— BEGIN Text extract —

Major-General Allan Elton Younger DSO OBE (Tony Younger, 4 May 1919 – 5 July 2010) was a British soldier and author, Colonel Commandant of the Royal Engineers from 1974 to 1979.

Background
Younger's family has a long military tradition. His father was Brigadier Arthur Allan Shakespear Younger, and his grandfather was Colonel John Younger, Royal Artillery.  He was a maternal first cousin of Dad’s army actor, John Le Mesurier Halliley.  Younger belonged to a branch of the Younger Brewery family of Edinburgh, founded by his 3x great-grandfather William Younger (1733-1769).

Education
He was educated at Gresham's School, Holt, the Royal Military Academy, Woolwich, and Christ's College, Cambridge.

Career
He was commissioned into the Royal Engineers in 1939 and saw active service in World War II, taking part in the Dunkirk evacuation, the Normandy landings, then later in the Korean War.

In 1942, he took part in trials on the Scottish island of Gruinard to test the potential of anthrax as a weapon. He later said that its lethality compared with chemical weapons was like the difference between TNT and a nuclear bomb.

He served in Burma, 1946–1947, Malaya, 1948, and Korea, 1950–1951. At the start of the Korean War, Younger was given command of 55 Field Squadron, Royal Engineers.

From 1954 to 1957, he taught at Sandhurst, and from 1960 to 1962 commanded 36 Corps Engineer Regiment in the UK and Kenya.

He went on to become the Senior Army Member of the Directing Staff at the Royal College of Defence Studies from 1972 to 1975 and Colonel Commandant of the Royal Engineers between 1974 and 1979.

— END Text extract —
— BEGIN Supplied data —

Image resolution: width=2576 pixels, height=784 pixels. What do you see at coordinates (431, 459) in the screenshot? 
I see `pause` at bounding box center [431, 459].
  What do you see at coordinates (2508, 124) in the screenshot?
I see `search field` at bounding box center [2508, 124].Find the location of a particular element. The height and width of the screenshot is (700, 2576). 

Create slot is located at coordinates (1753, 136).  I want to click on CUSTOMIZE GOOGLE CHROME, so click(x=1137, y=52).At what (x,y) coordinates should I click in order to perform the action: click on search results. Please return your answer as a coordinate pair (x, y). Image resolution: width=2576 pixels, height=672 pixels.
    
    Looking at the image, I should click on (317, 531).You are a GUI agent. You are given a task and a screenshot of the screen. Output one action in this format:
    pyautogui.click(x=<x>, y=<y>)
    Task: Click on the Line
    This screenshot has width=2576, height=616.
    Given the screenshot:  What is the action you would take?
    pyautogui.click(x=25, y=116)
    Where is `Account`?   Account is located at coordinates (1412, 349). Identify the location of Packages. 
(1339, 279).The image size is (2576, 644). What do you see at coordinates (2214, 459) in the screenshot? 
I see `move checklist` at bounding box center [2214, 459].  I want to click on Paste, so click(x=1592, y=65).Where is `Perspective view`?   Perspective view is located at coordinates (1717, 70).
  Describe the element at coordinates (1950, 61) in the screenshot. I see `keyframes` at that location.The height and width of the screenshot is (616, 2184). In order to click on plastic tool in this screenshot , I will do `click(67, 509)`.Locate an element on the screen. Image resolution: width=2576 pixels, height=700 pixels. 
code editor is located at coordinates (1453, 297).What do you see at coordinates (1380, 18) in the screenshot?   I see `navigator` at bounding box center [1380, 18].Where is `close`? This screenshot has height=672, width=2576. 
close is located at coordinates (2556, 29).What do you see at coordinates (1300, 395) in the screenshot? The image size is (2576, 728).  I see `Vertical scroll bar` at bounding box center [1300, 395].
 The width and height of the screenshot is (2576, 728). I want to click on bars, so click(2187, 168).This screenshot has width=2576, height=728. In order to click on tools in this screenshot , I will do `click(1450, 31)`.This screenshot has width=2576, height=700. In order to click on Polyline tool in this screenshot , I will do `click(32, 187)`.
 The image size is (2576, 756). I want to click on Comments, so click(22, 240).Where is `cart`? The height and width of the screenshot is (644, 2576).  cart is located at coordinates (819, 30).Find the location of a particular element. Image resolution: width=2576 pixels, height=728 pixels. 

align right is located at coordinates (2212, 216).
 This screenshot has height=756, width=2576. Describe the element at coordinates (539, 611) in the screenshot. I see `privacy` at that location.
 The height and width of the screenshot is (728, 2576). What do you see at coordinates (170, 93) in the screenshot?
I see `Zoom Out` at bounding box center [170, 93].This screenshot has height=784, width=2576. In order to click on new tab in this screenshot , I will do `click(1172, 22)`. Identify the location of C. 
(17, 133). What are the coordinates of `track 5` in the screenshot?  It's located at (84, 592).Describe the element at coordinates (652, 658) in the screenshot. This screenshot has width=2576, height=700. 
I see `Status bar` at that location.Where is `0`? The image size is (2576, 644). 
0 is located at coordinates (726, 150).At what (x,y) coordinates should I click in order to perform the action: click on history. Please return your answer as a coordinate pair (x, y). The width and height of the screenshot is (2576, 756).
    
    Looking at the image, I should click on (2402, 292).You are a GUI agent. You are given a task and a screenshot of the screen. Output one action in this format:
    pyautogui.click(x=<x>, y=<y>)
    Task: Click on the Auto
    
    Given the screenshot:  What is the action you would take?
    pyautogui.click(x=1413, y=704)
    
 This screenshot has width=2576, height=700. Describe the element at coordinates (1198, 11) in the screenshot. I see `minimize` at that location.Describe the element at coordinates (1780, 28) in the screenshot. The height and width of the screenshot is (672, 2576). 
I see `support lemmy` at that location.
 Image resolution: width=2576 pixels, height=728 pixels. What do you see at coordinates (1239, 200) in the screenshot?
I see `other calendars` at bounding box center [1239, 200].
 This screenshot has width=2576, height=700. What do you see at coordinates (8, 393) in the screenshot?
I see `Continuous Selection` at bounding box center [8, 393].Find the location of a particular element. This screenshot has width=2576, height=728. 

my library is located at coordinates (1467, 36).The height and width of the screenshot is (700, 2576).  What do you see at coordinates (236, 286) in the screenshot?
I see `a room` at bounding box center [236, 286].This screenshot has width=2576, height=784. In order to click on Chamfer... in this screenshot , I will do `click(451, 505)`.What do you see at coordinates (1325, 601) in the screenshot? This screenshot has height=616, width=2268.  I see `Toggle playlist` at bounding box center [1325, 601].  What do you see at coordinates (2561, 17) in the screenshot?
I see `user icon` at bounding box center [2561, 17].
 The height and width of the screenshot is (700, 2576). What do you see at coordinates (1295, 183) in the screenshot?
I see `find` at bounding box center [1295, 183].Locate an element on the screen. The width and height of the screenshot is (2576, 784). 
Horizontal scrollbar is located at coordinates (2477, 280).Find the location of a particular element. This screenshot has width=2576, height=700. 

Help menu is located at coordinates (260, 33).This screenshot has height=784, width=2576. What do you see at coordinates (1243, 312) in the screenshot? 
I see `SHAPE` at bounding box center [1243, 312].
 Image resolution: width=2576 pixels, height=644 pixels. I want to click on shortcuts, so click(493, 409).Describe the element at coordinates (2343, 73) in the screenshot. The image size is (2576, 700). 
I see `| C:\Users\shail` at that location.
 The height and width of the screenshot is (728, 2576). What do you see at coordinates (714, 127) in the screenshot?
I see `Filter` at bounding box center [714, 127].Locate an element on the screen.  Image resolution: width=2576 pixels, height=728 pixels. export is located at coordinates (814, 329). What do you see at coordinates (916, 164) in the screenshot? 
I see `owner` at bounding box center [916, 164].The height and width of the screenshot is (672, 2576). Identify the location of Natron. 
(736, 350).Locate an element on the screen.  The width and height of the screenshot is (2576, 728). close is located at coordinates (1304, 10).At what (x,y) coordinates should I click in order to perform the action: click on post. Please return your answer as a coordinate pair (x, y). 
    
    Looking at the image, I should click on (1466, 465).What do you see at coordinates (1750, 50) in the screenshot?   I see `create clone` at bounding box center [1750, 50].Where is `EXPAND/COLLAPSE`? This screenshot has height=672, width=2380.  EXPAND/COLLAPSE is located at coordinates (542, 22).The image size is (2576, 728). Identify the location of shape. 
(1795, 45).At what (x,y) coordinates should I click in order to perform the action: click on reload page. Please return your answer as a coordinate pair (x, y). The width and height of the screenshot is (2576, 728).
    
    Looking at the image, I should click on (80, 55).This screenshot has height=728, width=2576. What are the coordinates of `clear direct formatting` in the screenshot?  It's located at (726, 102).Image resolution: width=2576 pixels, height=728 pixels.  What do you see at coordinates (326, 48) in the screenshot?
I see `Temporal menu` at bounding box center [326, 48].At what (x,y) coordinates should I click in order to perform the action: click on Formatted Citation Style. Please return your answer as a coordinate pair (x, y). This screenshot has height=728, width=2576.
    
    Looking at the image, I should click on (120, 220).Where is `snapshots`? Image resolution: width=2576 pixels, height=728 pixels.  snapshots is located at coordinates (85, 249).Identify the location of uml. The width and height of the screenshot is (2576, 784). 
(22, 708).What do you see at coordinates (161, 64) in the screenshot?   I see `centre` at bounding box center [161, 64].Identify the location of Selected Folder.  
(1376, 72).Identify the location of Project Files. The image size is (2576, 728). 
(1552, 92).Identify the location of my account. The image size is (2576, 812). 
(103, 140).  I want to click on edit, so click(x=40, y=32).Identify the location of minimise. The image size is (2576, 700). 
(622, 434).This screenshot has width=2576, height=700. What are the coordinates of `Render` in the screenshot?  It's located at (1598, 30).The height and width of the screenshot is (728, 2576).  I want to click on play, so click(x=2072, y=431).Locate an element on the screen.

— END Supplied data —

→ Requirements
From the Younger biography, reproduce the passage that opens with the words containing "He went on to" and closes with "1974 and 1979.". The material has no connection to the Younger biography.

→ Final result
He went on to become the Senior Army Member of the Directing Staff at the Royal College of Defence Studies from 1972 to 1975 and Colonel Commandant of the Royal Engineers between 1974 and 1979.